While it’s a bit long we are publishing in whole the information provided from the architect. It’s really the least we can do for someone who (obviously) takes such care and pride in their methodology.

From FKL -

Environmental Design by Ramsay Cox & Associates
FKL was advised on low-energy design, throughout the design and construction stages. The house has been designed to achieve an A-Rating using the DEAP Methodology, with particular emphasis initially being placed on the improvement of the passive elements of the house. The house is based on a model of heavy mass to absorb and retain heat, wrapped externally with a highly insulated skin.

Insulation levels were increased substantially beyond the levels required under Part L of the Building Regulations with u-values for the Floor, Walls and Roof being reduced to 0.1, 0.14 and 0.1 W/m2K, compared with Part L requirements of 0.25, 0.27 and 0.16 respectively.

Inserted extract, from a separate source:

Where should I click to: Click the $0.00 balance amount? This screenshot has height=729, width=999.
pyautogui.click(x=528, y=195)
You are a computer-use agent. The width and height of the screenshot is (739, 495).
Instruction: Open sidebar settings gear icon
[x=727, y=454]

The concrete rising walls are thermally isolated from the slab using Schoeck Novomur from Contech, ensuring a continuity of the insulation zone wrapping the concrete structure and avoiding thermal bridging at this important junction. Architectural details were developed to eliminate thermal bridging at all other important junctions, including the wall/roof junction and window junctions. The bespoke architectural glazing was designed in collaboration with the main contractor to maximise the air tightness of the envelope, a requirement compatible with the mechanical ventilation heat recovery system.

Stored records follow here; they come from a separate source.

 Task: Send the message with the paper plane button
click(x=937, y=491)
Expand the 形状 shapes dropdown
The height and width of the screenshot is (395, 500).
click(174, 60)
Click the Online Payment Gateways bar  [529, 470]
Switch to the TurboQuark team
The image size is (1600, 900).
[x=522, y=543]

The significant reduction in the primary energy demand of the dwelling achieved through the passive measures allowed for a number of solutions to be considered, with a reduced capital outlay achievable, the client proceeded with our recommendation to install solar thermal water heaters, mechanical ventilation heat recovery -an MTD 300 unit from Ecoliving-, with a Sebuk Band-A Rated high-efficiency modulating condensing gas boiler as back-up for colder periods. The installation of under floor heating throughout the dwelling controlled by individual 7day room thermostats ensures that the boiler always operates at peak efficiency. Appliances are A-rated and lighting is by T5 energy efficient fluorescent lamps with tungsten correction filters, and an induction hob has been used to further reduce electricity use. Provision has been made in the design for the future incorporation of a biomass-fired stove within the main living space, and also for solar photovoltaic panels for on-site power generation to cover the constant power drain of HRV, fridge and pumps and to improve the energy rating and carbon emissions further.

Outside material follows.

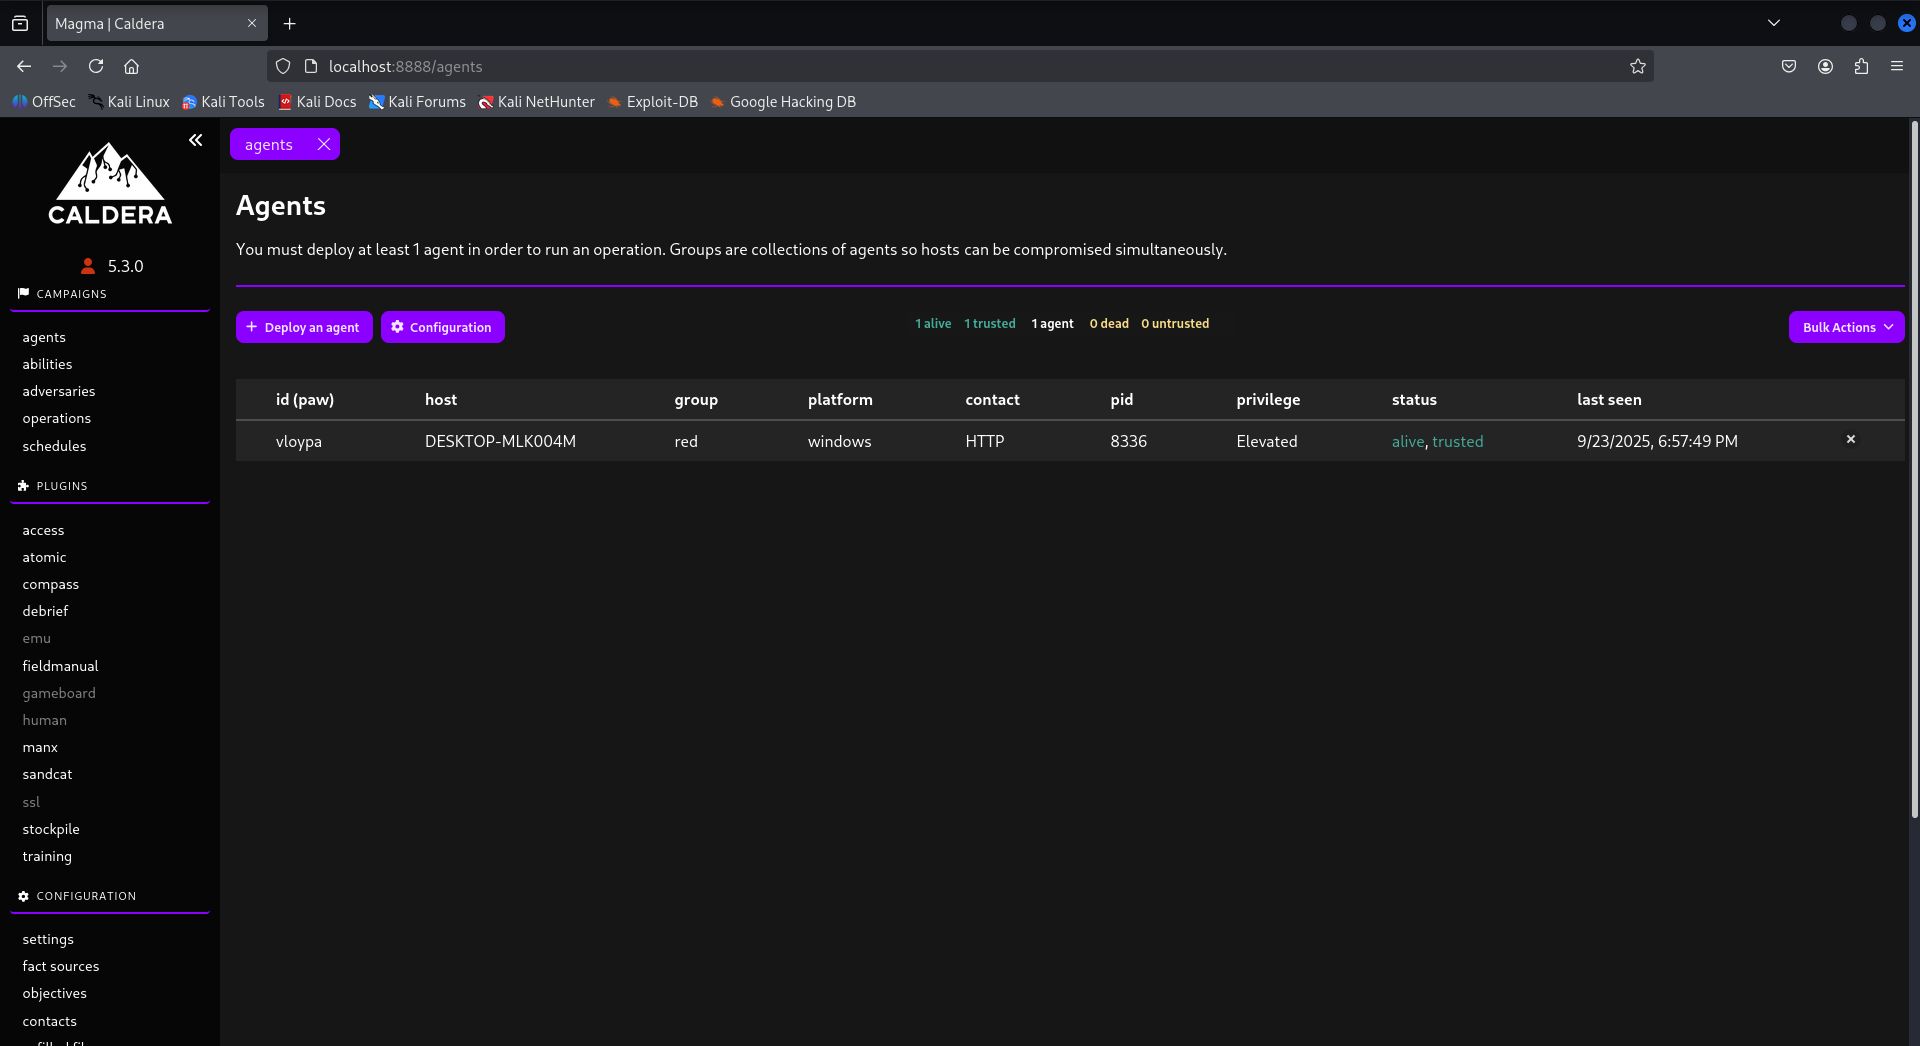
Task: Bookmark this page with the star icon
Action: pyautogui.click(x=1637, y=66)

Structure by John Casey, Casey O’Rourke Associates
As the design called for the majority of the house to be exposed reinforced concrete internally and with the objective to achieve a structure with a low embodied carbon content, the specialist subcontractors, Uniqrete used self compacting concrete with 50% of the cement content replaced with GGBS (also known as Ecocem). This is the maximum percentage replacement allowed for structural items but non-structural elements have 70% of their cement content replaced.

The plywood formwork was reused a minimum of three times. The release agent that was used on the formwork was a vegetable oil based product to reduce staining on the concrete but also to ensure that it was biodegradable. The sand for the sand blasting of the concrete was reused as blinding under paving externally and recycled crushed stone was used as hardcore throughout.
To achieve a sustainable design, the most economical use of materials is essential and therefore a finite element analysis was carried out on the structure to ensure only the minimum reinforcement steel was used and structural walls were kept as thin as possible. To maxamise space, steel column sections are introduced at ground level to support the cantilevering slab and wall overhead. At the upper level, reinforced concrete walls double up as deep concrete beams (which cantilever) to ensure that economies are achieved in the design.

All rainwater that falls on the house is collected and directed to the rear garden where it is used to irrigate the planting. There is no discharge of any rainwater from the site to the public sewer, which is compliance with the principles of SuDS (Sustainable Urban Drainage Systems). Paving is designed in separate panels of GGBS concrete with gravel and planting in between, to allow for absorption of surface water runoff .